Page text =

*** Begin section ***

When we ended, Jeff also pointed to a film as the true catalyst for his transformation. He told me:
"This may sound strange, but what made the biggest single difference was when you suggested that I watch the movie Don Jon. The film made me realise I'm not such a bad guy just because I watched some porn. I know we discussed this in our sessions. But watching that character felt more believable than anything you could say or do."
Why does this work? In my experience, clients who find movies helpful say that the experience of watching characters experience parallel adversity helps them feel less isolated.
Additionally, if a friend, family member, romantic partner - or even a therapist - intervenes with advice, this can come across as condescending. When an intervention feels patronising or forced, the recipient of the advice may lash out.
But watching a film with a relevant character takes condescension out of the equation and allows the viewer to reflect on his behaviour in a much less intimidating format. Cinema therapy gives permission for a client to organically pick and choose what pieces of the puzzle he/she feels ready to integrate in order to change. When a character in a film reflects a patient's flaws, it can help the patient absorb his or her role in conflicts.
In this mode, clinicians become less central to the therapy, but not irrelevant. They must select the right films. Furthermore, the film viewing is followed by clinician-structured, thoughtful discussions of the material, so that the viewer engages with the film.
I am so convinced that targeted film viewing accelerates positive therapy outcomes that I draft a quick review of any film I come across. I catalogue these reviews online; clients can access the reviews and I reduce the likelihood that I will overlook or forget a film that could be beneficial.
Films must be chosen with caution so that clients are not re-traumatised or over-stimulated. For example, the film "When a Man Loves a Woman" has helped some of my clients through substance abuse recovery, but a film as violent as "Leaving Las Vegas" could be too unsettling and might even trigger a relapse. Similarly, the film "Take This Waltz" can help someone navigate an attraction to someone other than their spouse. However, it is unwise for them to watch this film if their spouse is around, as the result could be explosive.

*** End section ***

Listed records =
*** Begin section ***

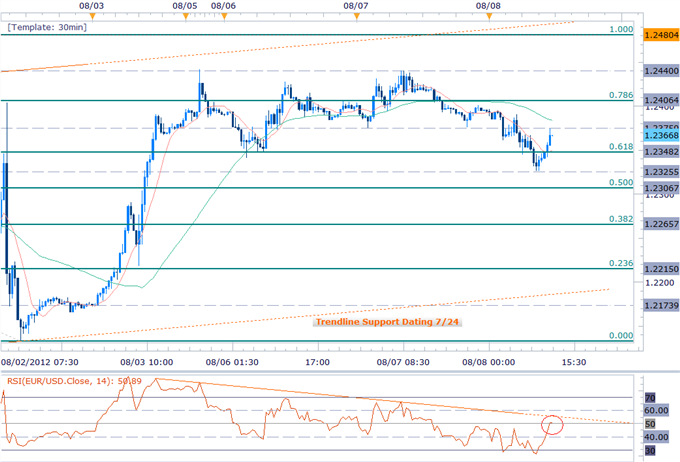Viewport: 680px width, 462px height.
Task: Click the 1.24064 price axis label
Action: [657, 100]
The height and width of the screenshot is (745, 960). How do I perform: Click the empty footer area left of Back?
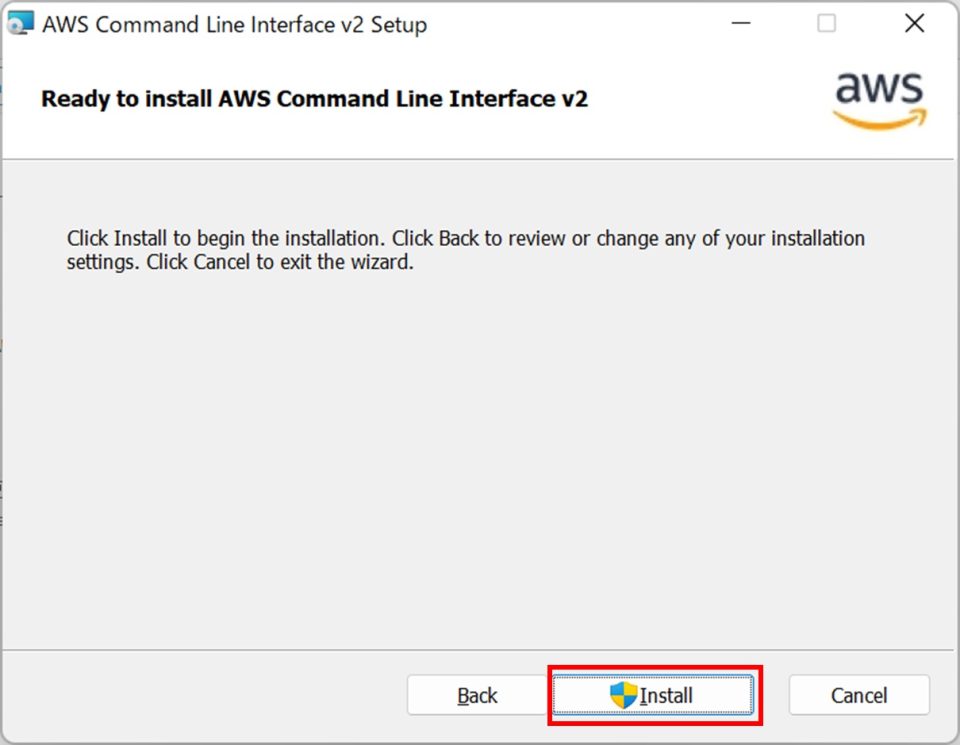[200, 696]
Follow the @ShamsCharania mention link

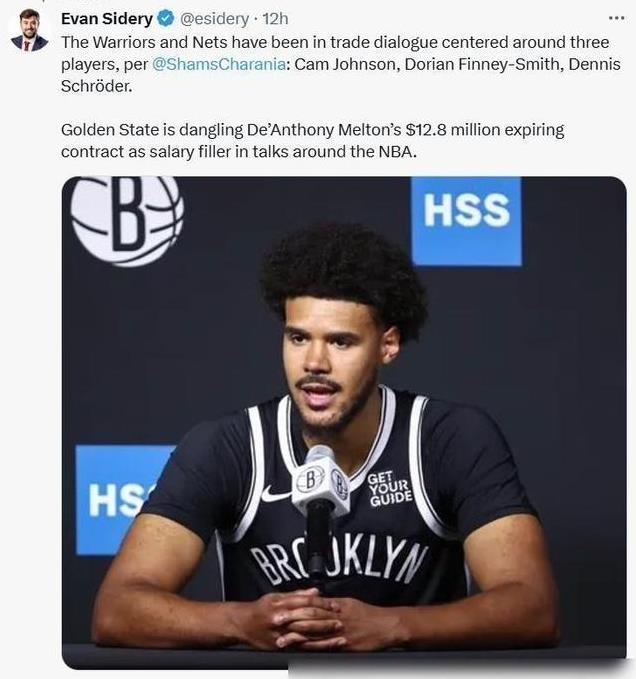(x=219, y=64)
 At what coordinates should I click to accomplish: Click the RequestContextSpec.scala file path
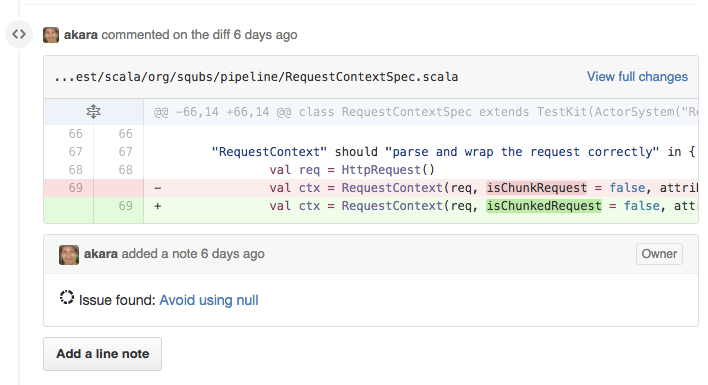256,77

*** End section ***

Tasks and exercises =
(1) In the cinema therapy text, which movie did Jeff say made the biggest single difference?
(2) Transcribe the cinema therapy text from "Why does this" up to and including "feel less isolated.".

Exercise solutions =
(1) Don Jon

(2)
Why does this work? In my experience, clients who find movies helpful say that the experience of watching characters experience parallel adversity helps them feel less isolated.